*PROBLEM REQUIREMENTS:*
Set the data down again, word for word, as it appears below.

(Stored data)
══════
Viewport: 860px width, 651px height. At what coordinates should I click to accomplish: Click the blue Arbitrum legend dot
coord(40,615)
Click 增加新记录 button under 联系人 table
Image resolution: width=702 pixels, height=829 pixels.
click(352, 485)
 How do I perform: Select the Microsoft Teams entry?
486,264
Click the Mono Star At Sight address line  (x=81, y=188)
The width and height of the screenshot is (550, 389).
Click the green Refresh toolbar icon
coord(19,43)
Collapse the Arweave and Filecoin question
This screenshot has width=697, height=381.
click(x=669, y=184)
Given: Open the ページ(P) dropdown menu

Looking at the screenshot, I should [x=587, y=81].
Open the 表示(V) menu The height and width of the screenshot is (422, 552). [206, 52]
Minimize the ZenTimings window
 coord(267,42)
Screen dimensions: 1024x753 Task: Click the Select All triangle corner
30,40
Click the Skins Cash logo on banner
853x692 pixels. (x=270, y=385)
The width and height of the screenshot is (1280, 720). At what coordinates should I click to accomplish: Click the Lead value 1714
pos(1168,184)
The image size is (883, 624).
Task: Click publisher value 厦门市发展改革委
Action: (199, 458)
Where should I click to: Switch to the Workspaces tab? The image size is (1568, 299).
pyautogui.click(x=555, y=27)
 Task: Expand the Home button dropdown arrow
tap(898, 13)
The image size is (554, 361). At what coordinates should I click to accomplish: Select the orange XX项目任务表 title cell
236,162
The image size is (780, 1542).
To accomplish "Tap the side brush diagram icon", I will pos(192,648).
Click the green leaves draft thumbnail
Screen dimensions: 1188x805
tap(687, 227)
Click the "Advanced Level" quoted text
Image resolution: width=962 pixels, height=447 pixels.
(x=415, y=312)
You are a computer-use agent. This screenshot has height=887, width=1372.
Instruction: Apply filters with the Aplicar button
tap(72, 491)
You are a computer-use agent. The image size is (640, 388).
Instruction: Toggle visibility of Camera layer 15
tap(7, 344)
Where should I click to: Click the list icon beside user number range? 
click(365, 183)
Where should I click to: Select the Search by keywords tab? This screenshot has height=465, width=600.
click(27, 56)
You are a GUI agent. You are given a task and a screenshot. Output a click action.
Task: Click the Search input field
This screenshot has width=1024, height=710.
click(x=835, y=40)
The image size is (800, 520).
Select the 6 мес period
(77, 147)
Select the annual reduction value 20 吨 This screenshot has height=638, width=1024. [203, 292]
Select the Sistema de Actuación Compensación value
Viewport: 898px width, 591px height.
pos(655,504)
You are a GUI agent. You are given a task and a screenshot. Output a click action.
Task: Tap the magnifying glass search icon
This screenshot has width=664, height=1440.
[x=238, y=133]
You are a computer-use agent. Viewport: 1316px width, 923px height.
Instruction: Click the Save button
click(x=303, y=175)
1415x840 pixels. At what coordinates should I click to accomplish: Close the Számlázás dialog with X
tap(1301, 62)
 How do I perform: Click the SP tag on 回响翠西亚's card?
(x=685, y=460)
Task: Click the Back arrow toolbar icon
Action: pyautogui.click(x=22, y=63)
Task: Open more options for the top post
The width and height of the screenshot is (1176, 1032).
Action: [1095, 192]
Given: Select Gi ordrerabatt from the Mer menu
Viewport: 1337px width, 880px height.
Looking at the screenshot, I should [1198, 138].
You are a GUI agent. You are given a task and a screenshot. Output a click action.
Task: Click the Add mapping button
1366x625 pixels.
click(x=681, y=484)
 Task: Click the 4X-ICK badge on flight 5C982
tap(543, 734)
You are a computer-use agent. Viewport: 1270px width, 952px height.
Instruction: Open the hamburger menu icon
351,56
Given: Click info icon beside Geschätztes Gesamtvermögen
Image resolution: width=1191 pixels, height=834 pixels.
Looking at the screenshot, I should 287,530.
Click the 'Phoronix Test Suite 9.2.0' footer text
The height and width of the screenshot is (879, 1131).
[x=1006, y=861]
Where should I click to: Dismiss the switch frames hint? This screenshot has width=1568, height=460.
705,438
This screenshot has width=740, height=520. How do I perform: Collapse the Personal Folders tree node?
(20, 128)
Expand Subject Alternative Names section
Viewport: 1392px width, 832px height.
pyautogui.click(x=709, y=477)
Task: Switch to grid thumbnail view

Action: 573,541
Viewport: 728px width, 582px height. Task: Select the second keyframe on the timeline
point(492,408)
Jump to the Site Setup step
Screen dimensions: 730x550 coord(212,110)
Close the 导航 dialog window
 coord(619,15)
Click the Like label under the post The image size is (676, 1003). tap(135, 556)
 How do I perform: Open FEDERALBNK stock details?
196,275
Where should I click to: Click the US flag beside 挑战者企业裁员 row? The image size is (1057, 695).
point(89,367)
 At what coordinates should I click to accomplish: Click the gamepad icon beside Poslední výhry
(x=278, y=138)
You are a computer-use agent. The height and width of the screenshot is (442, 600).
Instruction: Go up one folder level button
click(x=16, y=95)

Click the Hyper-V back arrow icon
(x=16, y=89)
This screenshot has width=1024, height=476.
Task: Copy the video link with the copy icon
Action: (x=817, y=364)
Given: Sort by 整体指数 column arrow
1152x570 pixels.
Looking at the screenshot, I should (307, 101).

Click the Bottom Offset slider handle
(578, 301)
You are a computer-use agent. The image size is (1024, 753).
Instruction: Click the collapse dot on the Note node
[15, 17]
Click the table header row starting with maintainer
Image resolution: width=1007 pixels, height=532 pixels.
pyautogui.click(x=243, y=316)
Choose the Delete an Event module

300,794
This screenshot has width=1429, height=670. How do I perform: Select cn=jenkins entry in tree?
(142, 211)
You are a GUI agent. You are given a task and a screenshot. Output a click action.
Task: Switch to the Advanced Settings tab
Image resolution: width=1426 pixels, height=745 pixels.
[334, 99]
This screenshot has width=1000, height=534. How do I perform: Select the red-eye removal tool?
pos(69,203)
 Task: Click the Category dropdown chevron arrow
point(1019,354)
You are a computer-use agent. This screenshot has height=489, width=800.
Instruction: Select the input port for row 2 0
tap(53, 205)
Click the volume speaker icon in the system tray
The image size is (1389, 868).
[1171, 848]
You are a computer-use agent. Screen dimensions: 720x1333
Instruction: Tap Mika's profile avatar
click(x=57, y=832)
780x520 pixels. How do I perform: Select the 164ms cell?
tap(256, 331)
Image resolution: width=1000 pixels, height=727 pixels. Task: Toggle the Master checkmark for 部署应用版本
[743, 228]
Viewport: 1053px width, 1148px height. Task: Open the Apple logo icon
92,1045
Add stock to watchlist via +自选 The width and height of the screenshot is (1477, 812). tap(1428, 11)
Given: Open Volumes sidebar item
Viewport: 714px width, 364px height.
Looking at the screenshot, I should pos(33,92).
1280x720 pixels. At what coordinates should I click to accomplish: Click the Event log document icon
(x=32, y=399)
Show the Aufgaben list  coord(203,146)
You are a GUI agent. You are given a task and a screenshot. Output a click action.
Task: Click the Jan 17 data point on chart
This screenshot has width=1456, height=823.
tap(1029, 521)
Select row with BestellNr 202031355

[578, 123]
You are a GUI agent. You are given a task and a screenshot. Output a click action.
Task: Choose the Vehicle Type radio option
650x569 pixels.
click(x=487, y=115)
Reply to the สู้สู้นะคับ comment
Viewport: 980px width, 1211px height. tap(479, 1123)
══════
*OUTPUT OF THE EXERCISE:*
Viewport: 860px width, 651px height. At what coordinates should I click to accomplish: Click the blue Arbitrum legend dot
coord(40,615)
Click 增加新记录 button under 联系人 table
Image resolution: width=702 pixels, height=829 pixels.
click(352, 485)
 How do I perform: Select the Microsoft Teams entry?
486,264
Click the Mono Star At Sight address line  (x=81, y=188)
The width and height of the screenshot is (550, 389).
Click the green Refresh toolbar icon
coord(19,43)
Collapse the Arweave and Filecoin question
This screenshot has width=697, height=381.
click(x=669, y=184)
Given: Open the ページ(P) dropdown menu

Looking at the screenshot, I should [x=587, y=81].
Open the 表示(V) menu The height and width of the screenshot is (422, 552). [206, 52]
Minimize the ZenTimings window
 coord(267,42)
Screen dimensions: 1024x753 Task: Click the Select All triangle corner
30,40
Click the Skins Cash logo on banner
853x692 pixels. (x=270, y=385)
The width and height of the screenshot is (1280, 720). At what coordinates should I click to accomplish: Click the Lead value 1714
pos(1168,184)
The image size is (883, 624).
Task: Click publisher value 厦门市发展改革委
Action: (199, 458)
Where should I click to: Switch to the Workspaces tab? The image size is (1568, 299).
pyautogui.click(x=555, y=27)
 Task: Expand the Home button dropdown arrow
tap(898, 13)
The image size is (554, 361). At what coordinates should I click to accomplish: Select the orange XX项目任务表 title cell
236,162
The image size is (780, 1542).
To accomplish "Tap the side brush diagram icon", I will pos(192,648).
Click the green leaves draft thumbnail
Screen dimensions: 1188x805
tap(687, 227)
Click the "Advanced Level" quoted text
Image resolution: width=962 pixels, height=447 pixels.
(x=415, y=312)
You are a computer-use agent. This screenshot has height=887, width=1372.
Instruction: Apply filters with the Aplicar button
tap(72, 491)
You are a computer-use agent. The image size is (640, 388).
Instruction: Toggle visibility of Camera layer 15
tap(7, 344)
Where should I click to: Click the list icon beside user number range? 
click(365, 183)
Where should I click to: Select the Search by keywords tab? This screenshot has height=465, width=600.
click(27, 56)
You are a GUI agent. You are given a task and a screenshot. Output a click action.
Task: Click the Search input field
This screenshot has width=1024, height=710.
click(x=835, y=40)
The image size is (800, 520).
Select the 6 мес period
(77, 147)
Select the annual reduction value 20 吨 This screenshot has height=638, width=1024. [203, 292]
Select the Sistema de Actuación Compensación value
Viewport: 898px width, 591px height.
pos(655,504)
You are a GUI agent. You are given a task and a screenshot. Output a click action.
Task: Tap the magnifying glass search icon
This screenshot has width=664, height=1440.
[x=238, y=133]
You are a computer-use agent. Viewport: 1316px width, 923px height.
Instruction: Click the Save button
click(x=303, y=175)
1415x840 pixels. At what coordinates should I click to accomplish: Close the Számlázás dialog with X
tap(1301, 62)
 How do I perform: Click the SP tag on 回响翠西亚's card?
(x=685, y=460)
Task: Click the Back arrow toolbar icon
Action: pyautogui.click(x=22, y=63)
Task: Open more options for the top post
The width and height of the screenshot is (1176, 1032).
Action: [1095, 192]
Given: Select Gi ordrerabatt from the Mer menu
Viewport: 1337px width, 880px height.
Looking at the screenshot, I should [1198, 138].
You are a GUI agent. You are given a task and a screenshot. Output a click action.
Task: Click the Add mapping button
1366x625 pixels.
click(x=681, y=484)
 Task: Click the 4X-ICK badge on flight 5C982
tap(543, 734)
You are a computer-use agent. Viewport: 1270px width, 952px height.
Instruction: Open the hamburger menu icon
351,56
Given: Click info icon beside Geschätztes Gesamtvermögen
Image resolution: width=1191 pixels, height=834 pixels.
Looking at the screenshot, I should 287,530.
Click the 'Phoronix Test Suite 9.2.0' footer text
The height and width of the screenshot is (879, 1131).
[x=1006, y=861]
Where should I click to: Dismiss the switch frames hint? This screenshot has width=1568, height=460.
705,438
This screenshot has width=740, height=520. How do I perform: Collapse the Personal Folders tree node?
(20, 128)
Expand Subject Alternative Names section
Viewport: 1392px width, 832px height.
pyautogui.click(x=709, y=477)
Task: Switch to grid thumbnail view

Action: 573,541
Viewport: 728px width, 582px height. Task: Select the second keyframe on the timeline
point(492,408)
Jump to the Site Setup step
Screen dimensions: 730x550 coord(212,110)
Close the 导航 dialog window
 coord(619,15)
Click the Like label under the post The image size is (676, 1003). tap(135, 556)
 How do I perform: Open FEDERALBNK stock details?
196,275
Where should I click to: Click the US flag beside 挑战者企业裁员 row? The image size is (1057, 695).
point(89,367)
 At what coordinates should I click to accomplish: Click the gamepad icon beside Poslední výhry
(x=278, y=138)
You are a computer-use agent. The height and width of the screenshot is (442, 600).
Instruction: Go up one folder level button
click(x=16, y=95)

Click the Hyper-V back arrow icon
(x=16, y=89)
This screenshot has width=1024, height=476.
Task: Copy the video link with the copy icon
Action: (x=817, y=364)
Given: Sort by 整体指数 column arrow
1152x570 pixels.
Looking at the screenshot, I should (307, 101).

Click the Bottom Offset slider handle
(578, 301)
You are a computer-use agent. The image size is (1024, 753).
Instruction: Click the collapse dot on the Note node
[15, 17]
Click the table header row starting with maintainer
Image resolution: width=1007 pixels, height=532 pixels.
pyautogui.click(x=243, y=316)
Choose the Delete an Event module

300,794
This screenshot has width=1429, height=670. How do I perform: Select cn=jenkins entry in tree?
(142, 211)
You are a GUI agent. You are given a task and a screenshot. Output a click action.
Task: Switch to the Advanced Settings tab
Image resolution: width=1426 pixels, height=745 pixels.
[334, 99]
This screenshot has width=1000, height=534. How do I perform: Select the red-eye removal tool?
pos(69,203)
 Task: Click the Category dropdown chevron arrow
point(1019,354)
You are a computer-use agent. This screenshot has height=489, width=800.
Instruction: Select the input port for row 2 0
tap(53, 205)
Click the volume speaker icon in the system tray
The image size is (1389, 868).
[1171, 848]
You are a computer-use agent. Screen dimensions: 720x1333
Instruction: Tap Mika's profile avatar
click(x=57, y=832)
780x520 pixels. How do I perform: Select the 164ms cell?
tap(256, 331)
Image resolution: width=1000 pixels, height=727 pixels. Task: Toggle the Master checkmark for 部署应用版本
[743, 228]
Viewport: 1053px width, 1148px height. Task: Open the Apple logo icon
92,1045
Add stock to watchlist via +自选 The width and height of the screenshot is (1477, 812). tap(1428, 11)
Given: Open Volumes sidebar item
Viewport: 714px width, 364px height.
Looking at the screenshot, I should pos(33,92).
1280x720 pixels. At what coordinates should I click to accomplish: Click the Event log document icon
(x=32, y=399)
Show the Aufgaben list  coord(203,146)
You are a GUI agent. You are given a task and a screenshot. Output a click action.
Task: Click the Jan 17 data point on chart
This screenshot has width=1456, height=823.
tap(1029, 521)
Select row with BestellNr 202031355

[578, 123]
You are a GUI agent. You are given a task and a screenshot. Output a click action.
Task: Choose the Vehicle Type radio option
650x569 pixels.
click(x=487, y=115)
Reply to the สู้สู้นะคับ comment
Viewport: 980px width, 1211px height. tap(479, 1123)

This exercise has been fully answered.